Childhood and Education

Claes Oldenburg was born on the 28th of January, 1929, in Stockholm, Sweden, to a diplomat father. He spent a large portion of his boyhood in the United States, where his father was the Swedish consul in New York City. In the early 1950s, Oldenburg attended Yale University, where he pursued art history and literature. Around this time, Oldenburg began experimenting with sketching and painting, dabbling with various styles and methods.

He was especially influenced by the artwork of abstract expressionists like Franz Kline and Willem de Kooning, and he started establishing his own abstract style.

Claes Oldenburg Artworks Flying Pins by Claes Oldenburg and Coosje van Bruggen; Maurizio Pesce from Milan, Italia, CC BY 2.0, via Wikimedia Commons

In 1950, Oldenburg visited Mexico City and became acquainted with the muralists David Alfaro Siqueiros and Diego Rivera. This encounter encouraged him to produce large-scale public art with social and political implications. Oldenburg traveled to Chicago in 1952 after finishing his studies at Yale, where he served as a reporter and enrolled at the Art Institute of Chicago.

At this time, he refined his artistic approach by working with a number of mediums such as sculpture, and performance art.

 

Early Training

Oldenburg then became a naturalized American citizen in 1953 and relocated to New York City with the intention of establishing a career in painting. According to Oldenburg the milieu of the Lower East Side, where the Fluxus, Beats, and Pop art groups met in gallery and performance spaces off Washington Square, was the most innovative and invigorating source of inspiration.

He met local regulars like Yoko Ono, Allan Kaprow, Jasper Johns, Robert Rauschenberg, Andy Warhol, and Jim Dine here.

Claes Oldenburg Artworks to Know Artists Claes Oldenburg and Fay Peck with museum director Jan van der Marck in 1968; See page for author, Public domain, via Wikimedia Commons

Most in this community believed that Abstract Expressionism was dying, but no one knew what followed next, and daring experimentation in multi-media and performance art ensued, with generations, sensibilities, and techniques merging.
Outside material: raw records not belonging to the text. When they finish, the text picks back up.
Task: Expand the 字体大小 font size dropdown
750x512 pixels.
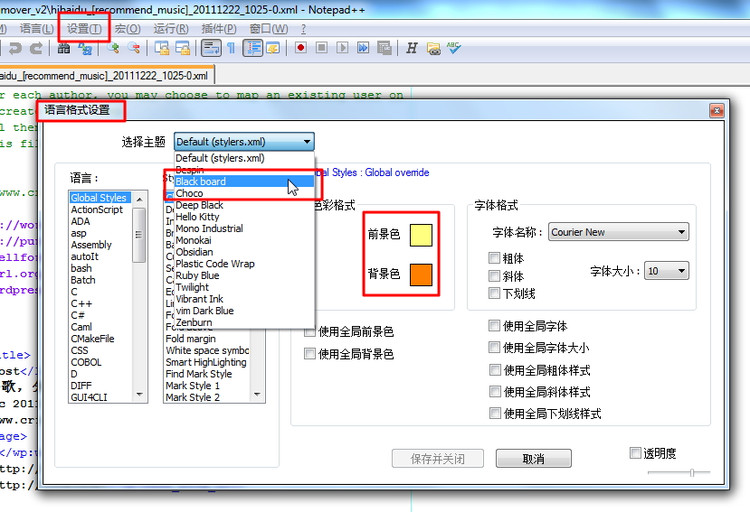Action: (667, 271)
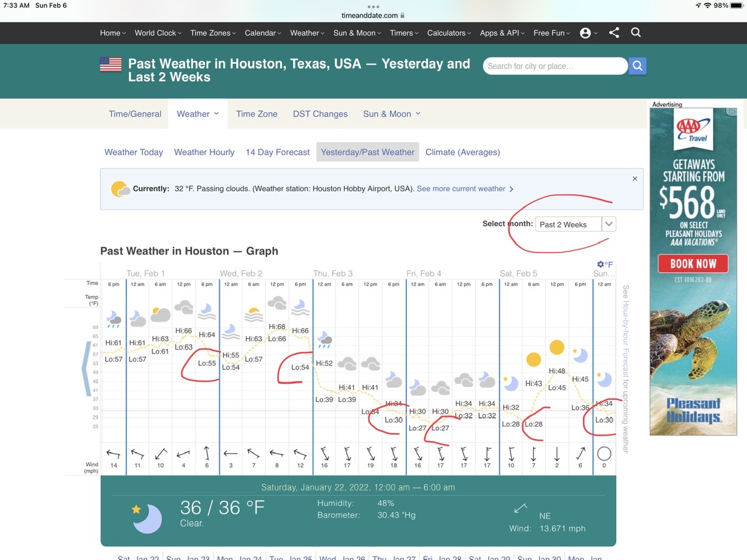Click the United States flag icon

click(111, 64)
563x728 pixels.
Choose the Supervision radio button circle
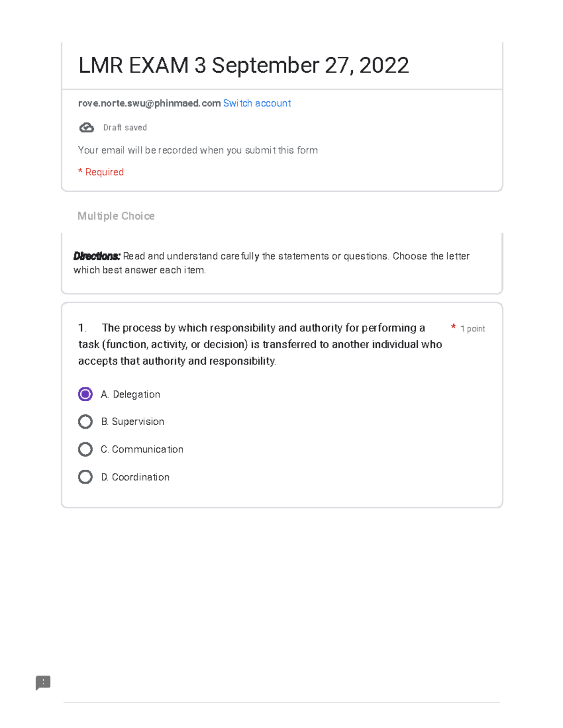[85, 421]
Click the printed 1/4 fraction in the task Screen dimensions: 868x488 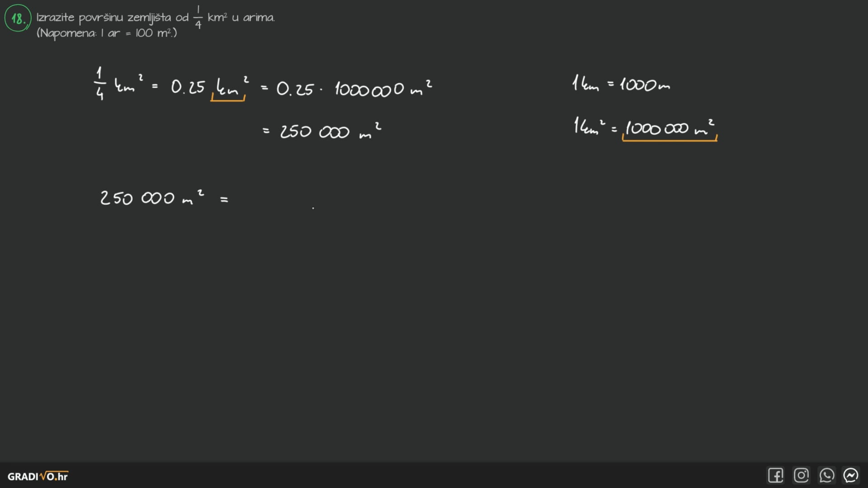tap(198, 18)
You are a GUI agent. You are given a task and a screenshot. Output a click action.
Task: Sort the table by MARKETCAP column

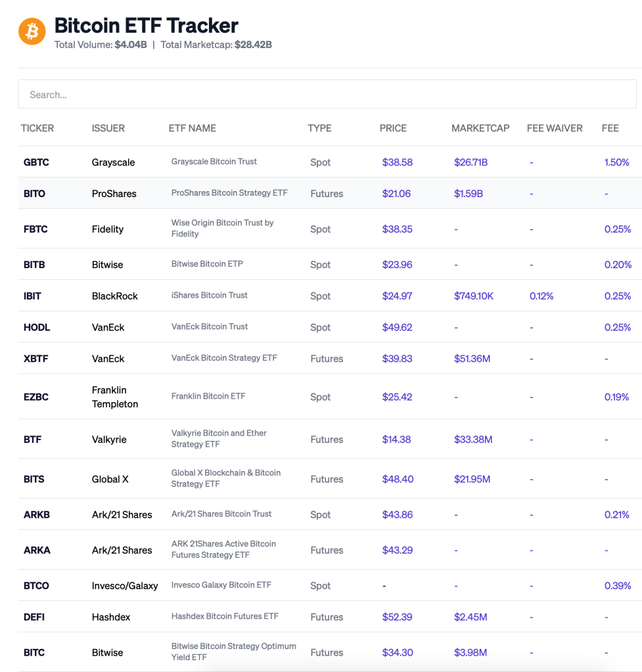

Another rich reservoir for Oldenburg’s imagination was the Cooper Union library, where he spent a number of years working and exhibited his first one-person show of figurative drawings in 1959.

There he encountered the fantastical architecture envisaged by the 18th-century Romantics, as well as the creation and erection of the Statue of Liberty, both of which inspired his own humorous ideas for monuments and subsequent public art.

 

Mature Period

1960 was a defining moment for Oldenburg. His performance Snapshots from the City, was performed alongside Patty Mucha and was influenced by the area and staged in Judson Memorial Church, featuring the Yale graduate covered in trash. Oldenburg collaborated with Mucha on subsequent performances and created his first soft sculptures, influenced by the plethora of sounds and sights in the daily life and art around Lower Manhattan. These were an honest, down-and-dirty perspective on the neighborhood based on his personal views, and they were exhibited in The Street, his Lower East Side storefront studio.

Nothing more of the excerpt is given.